• [EXERCISE OBJECTIVE]: Retype exactly every line from the one that includes "Task: Show recipient details next to 'to me'" through the final line of the listing, both ends kept, and omit the pictures.

• [MATERIAL SUPPLIED]:
+--
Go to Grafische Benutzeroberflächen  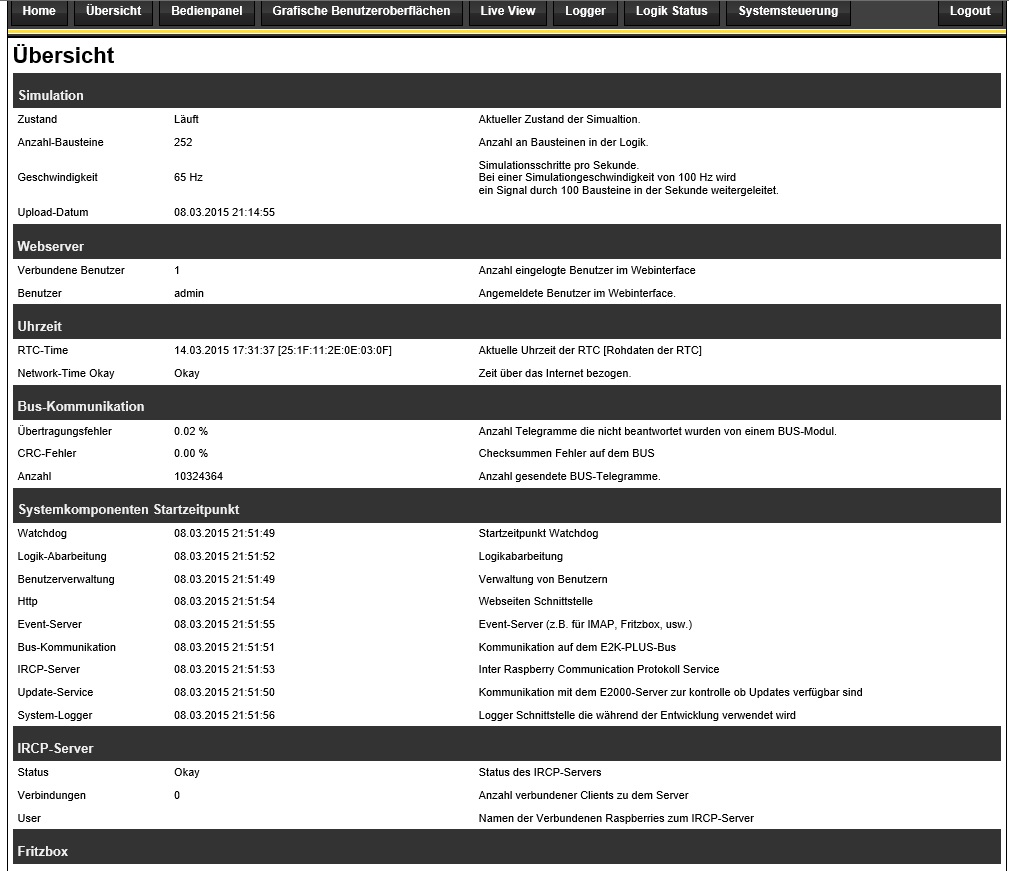(361, 12)
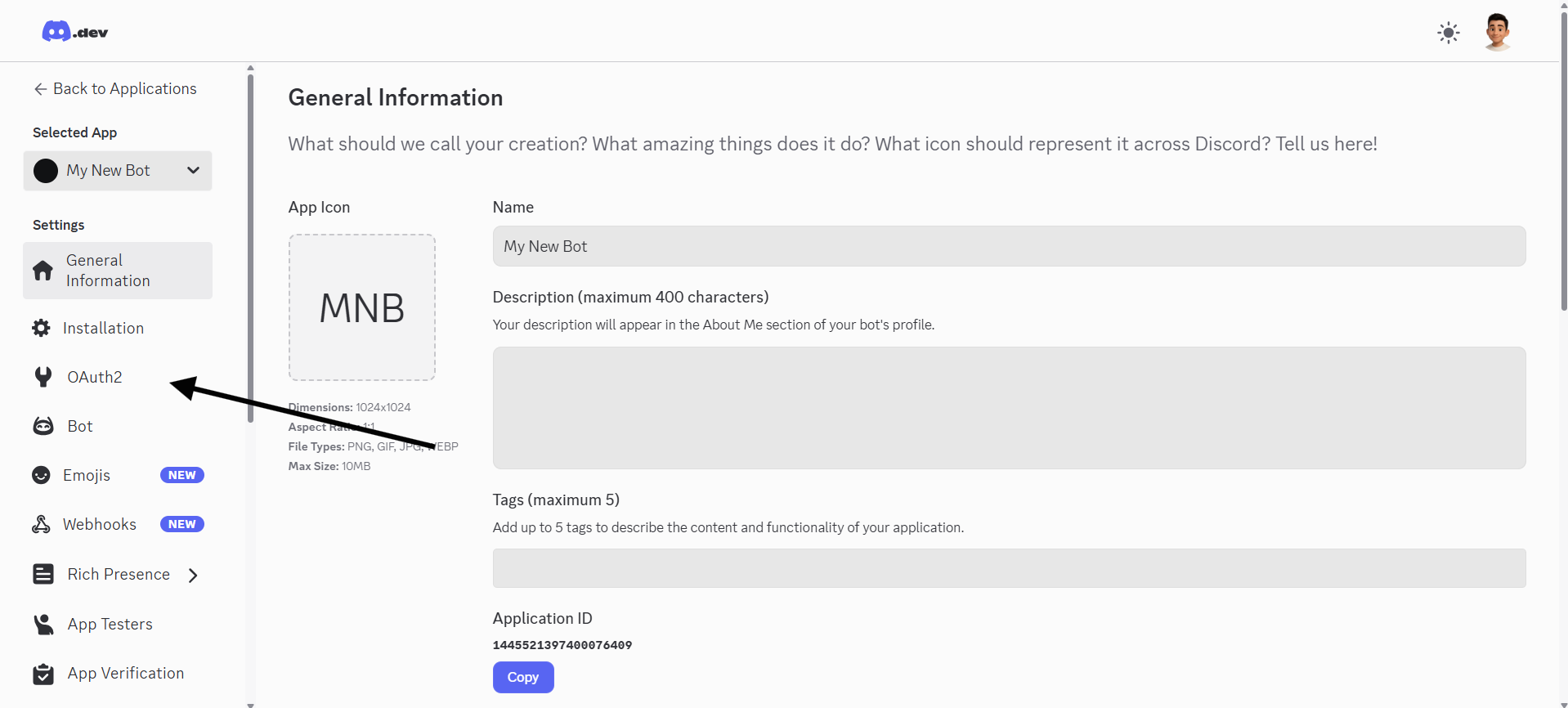This screenshot has height=708, width=1568.
Task: Click the Rich Presence icon
Action: point(43,574)
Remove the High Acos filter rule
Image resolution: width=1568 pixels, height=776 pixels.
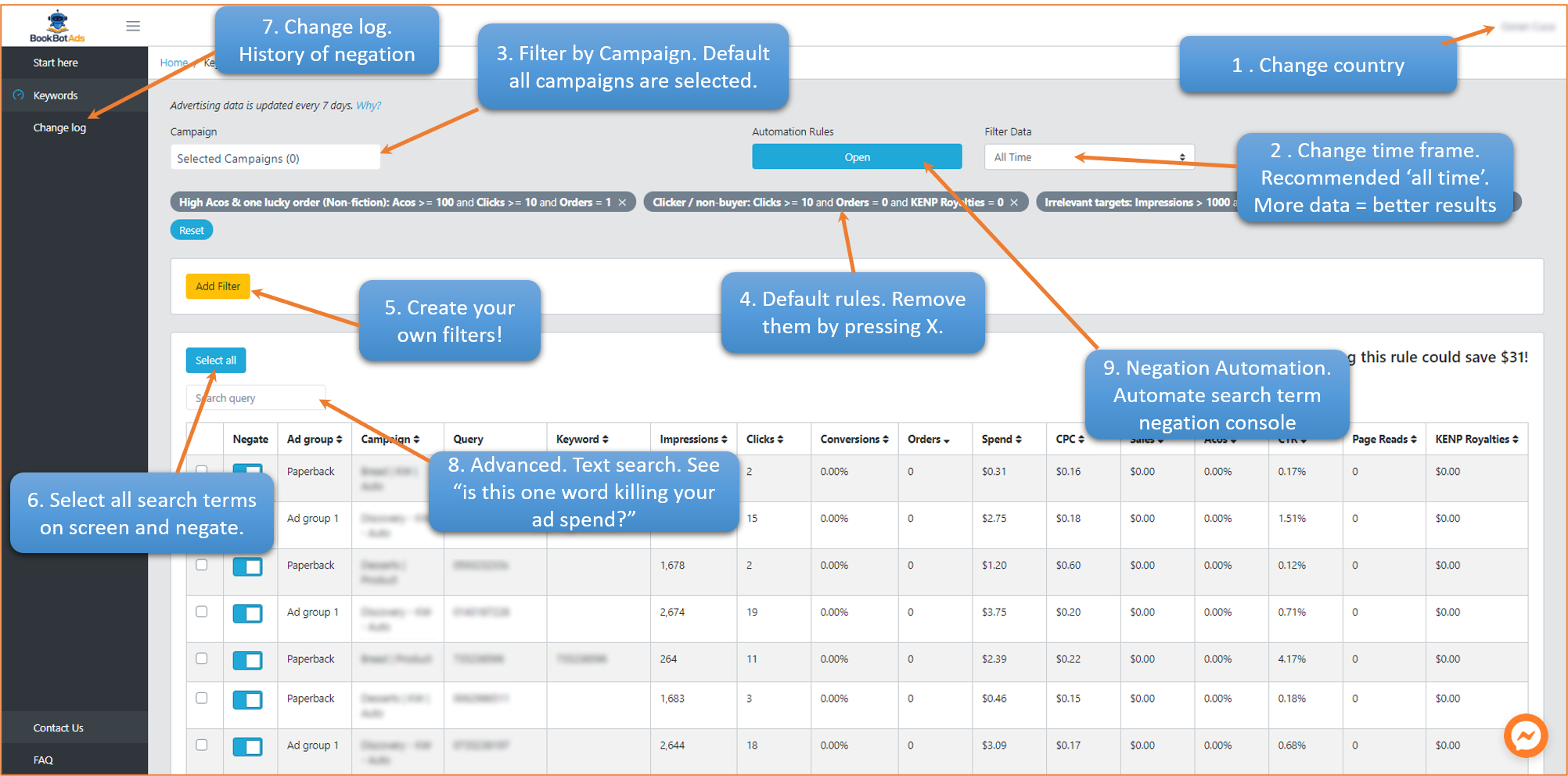[622, 203]
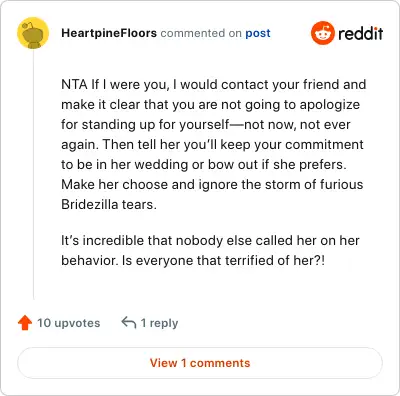Click the orange upvote arrow icon

click(25, 323)
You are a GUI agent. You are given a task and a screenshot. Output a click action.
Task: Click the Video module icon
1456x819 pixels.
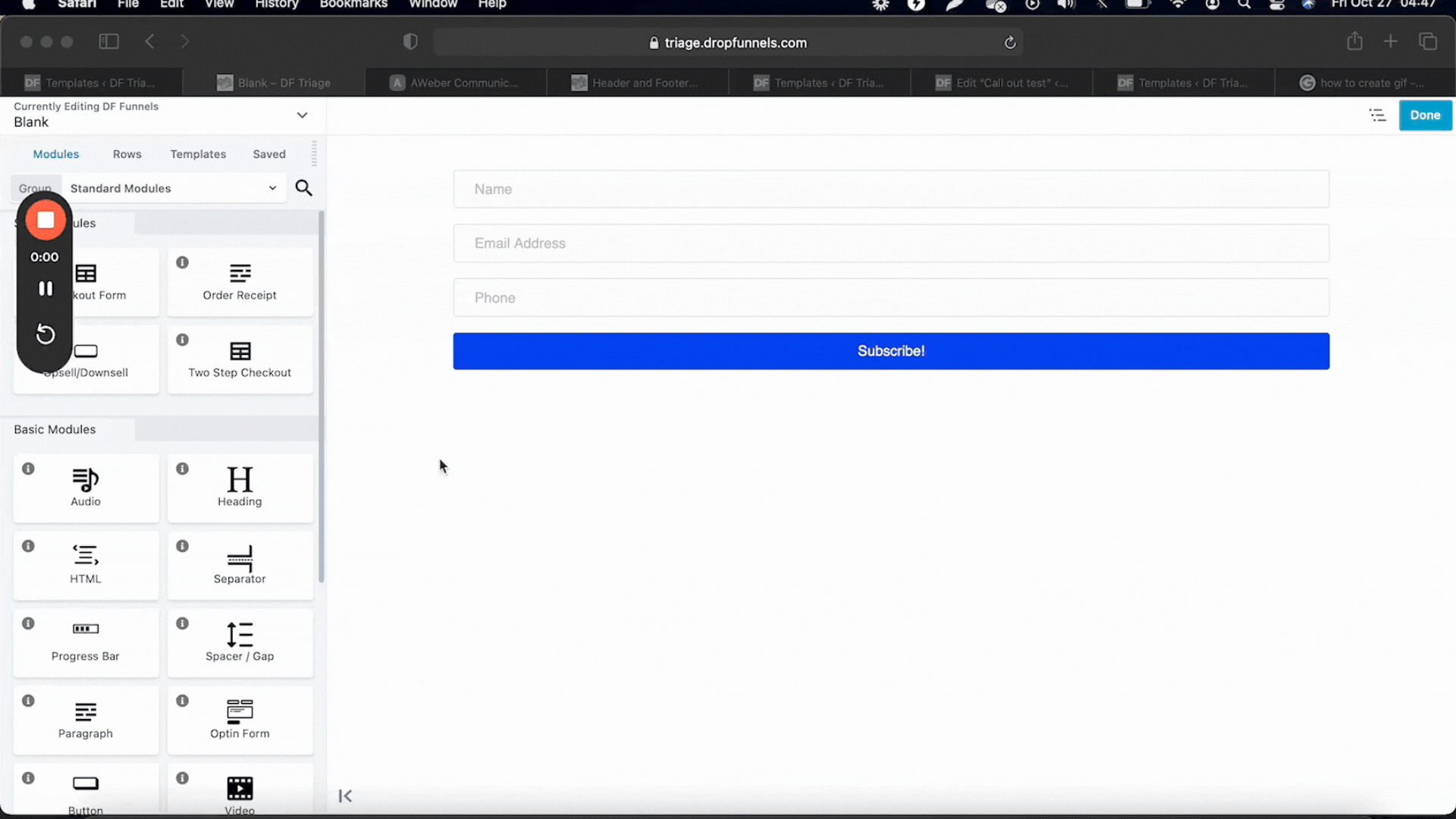[x=239, y=789]

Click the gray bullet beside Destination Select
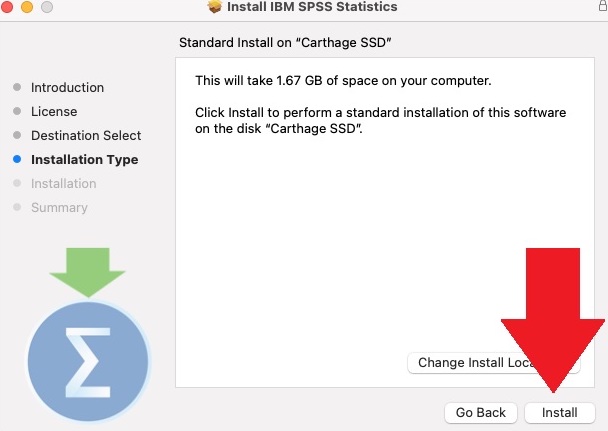click(17, 135)
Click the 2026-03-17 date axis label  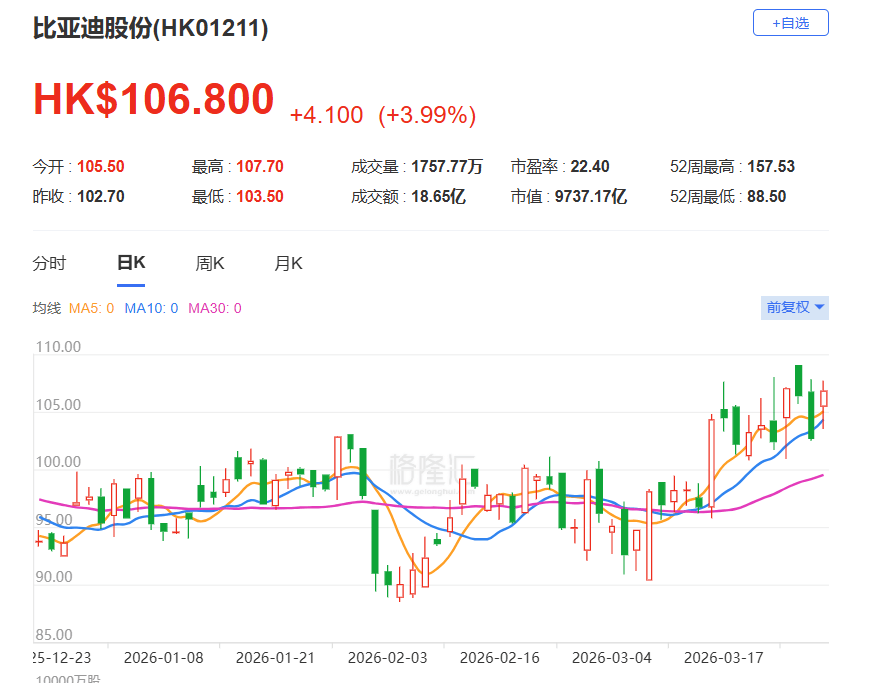click(x=722, y=658)
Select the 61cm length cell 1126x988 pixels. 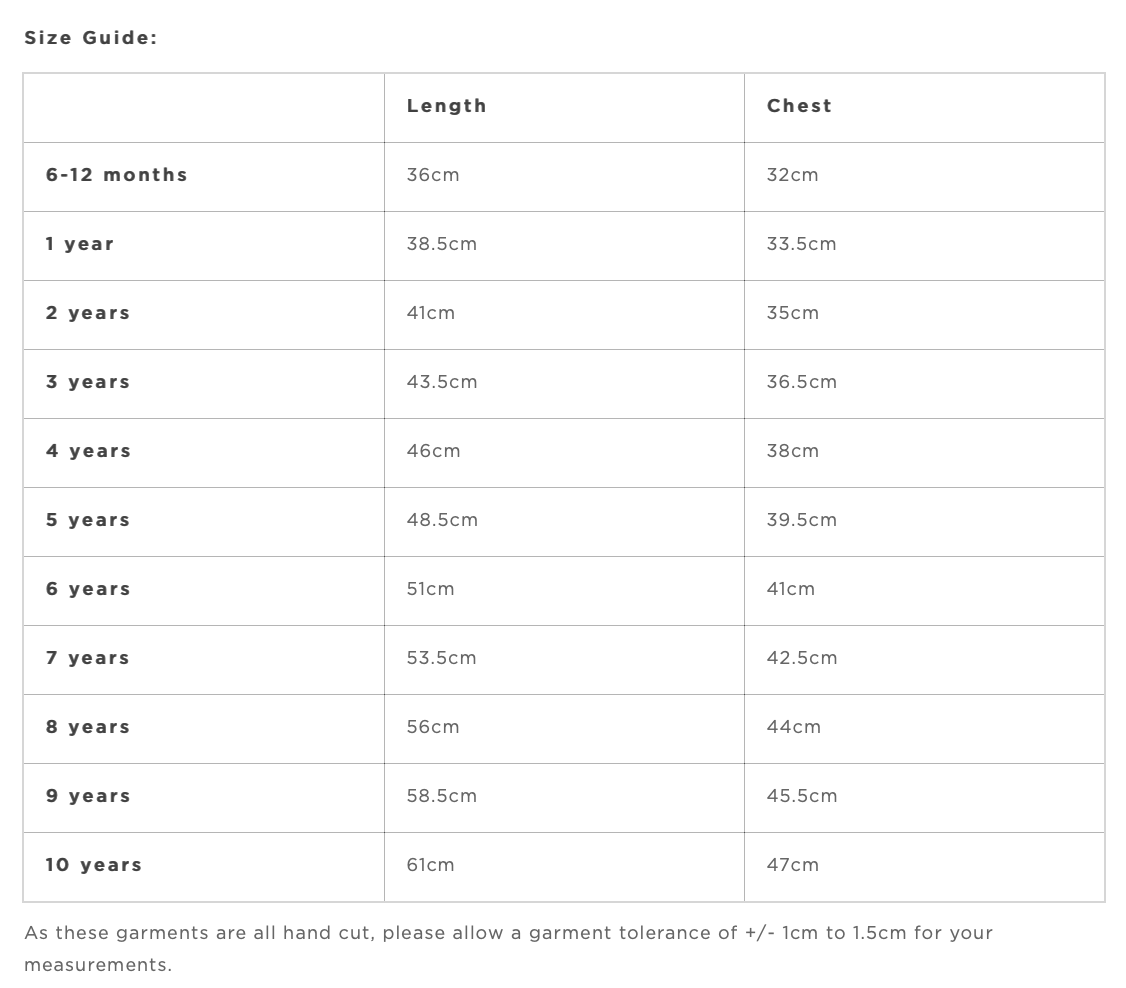430,865
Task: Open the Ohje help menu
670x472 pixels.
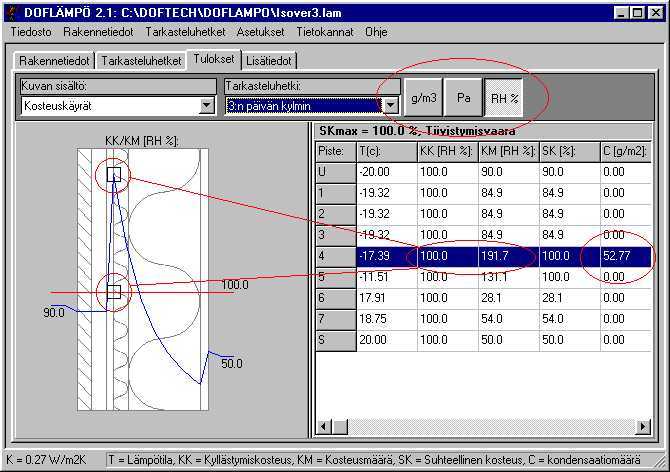Action: 376,31
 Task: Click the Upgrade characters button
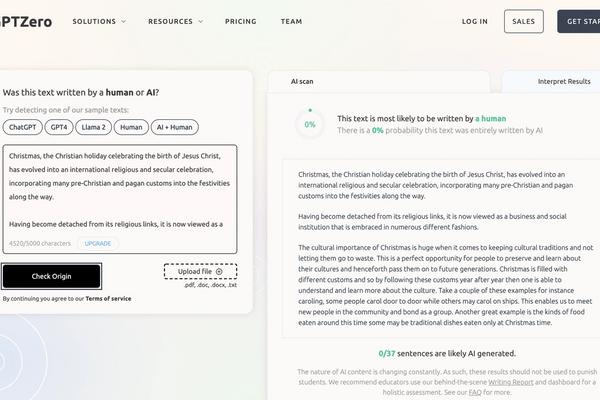point(98,243)
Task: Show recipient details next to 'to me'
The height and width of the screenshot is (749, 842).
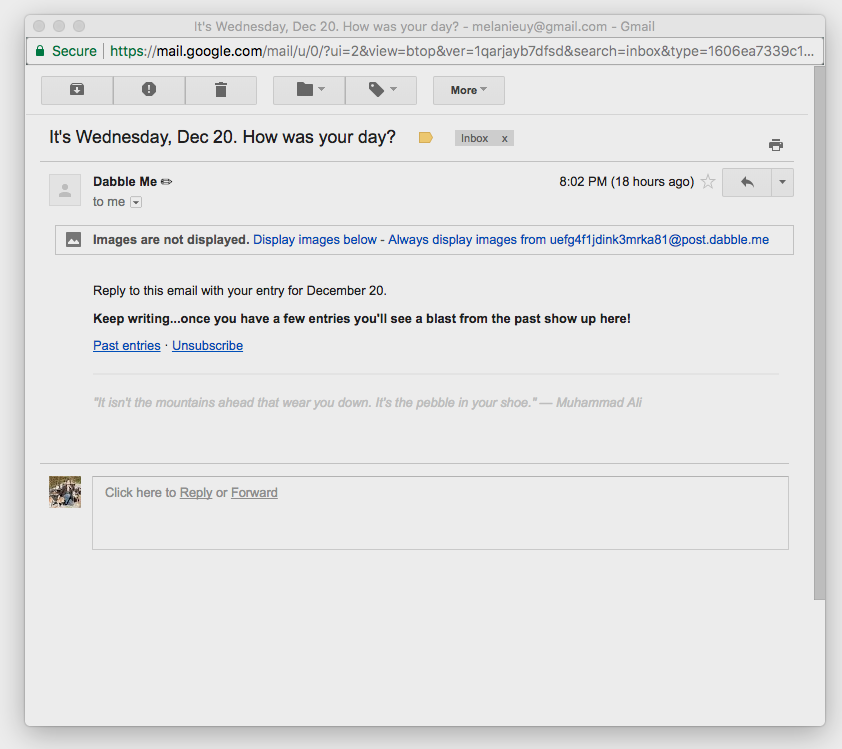Action: pyautogui.click(x=136, y=202)
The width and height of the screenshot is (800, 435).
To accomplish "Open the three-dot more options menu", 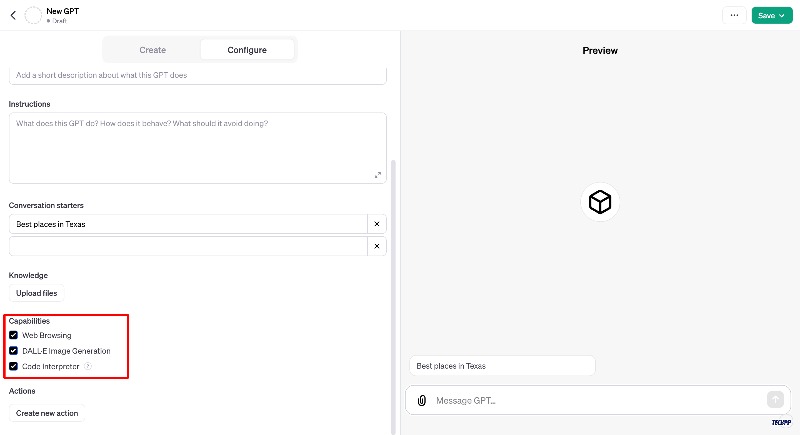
+--
• [REPLY]:
Task: Show recipient details next to 'to me'
The height and width of the screenshot is (749, 842).
Action: pyautogui.click(x=136, y=202)
The width and height of the screenshot is (800, 435).
To accomplish "Open the three-dot more options menu", 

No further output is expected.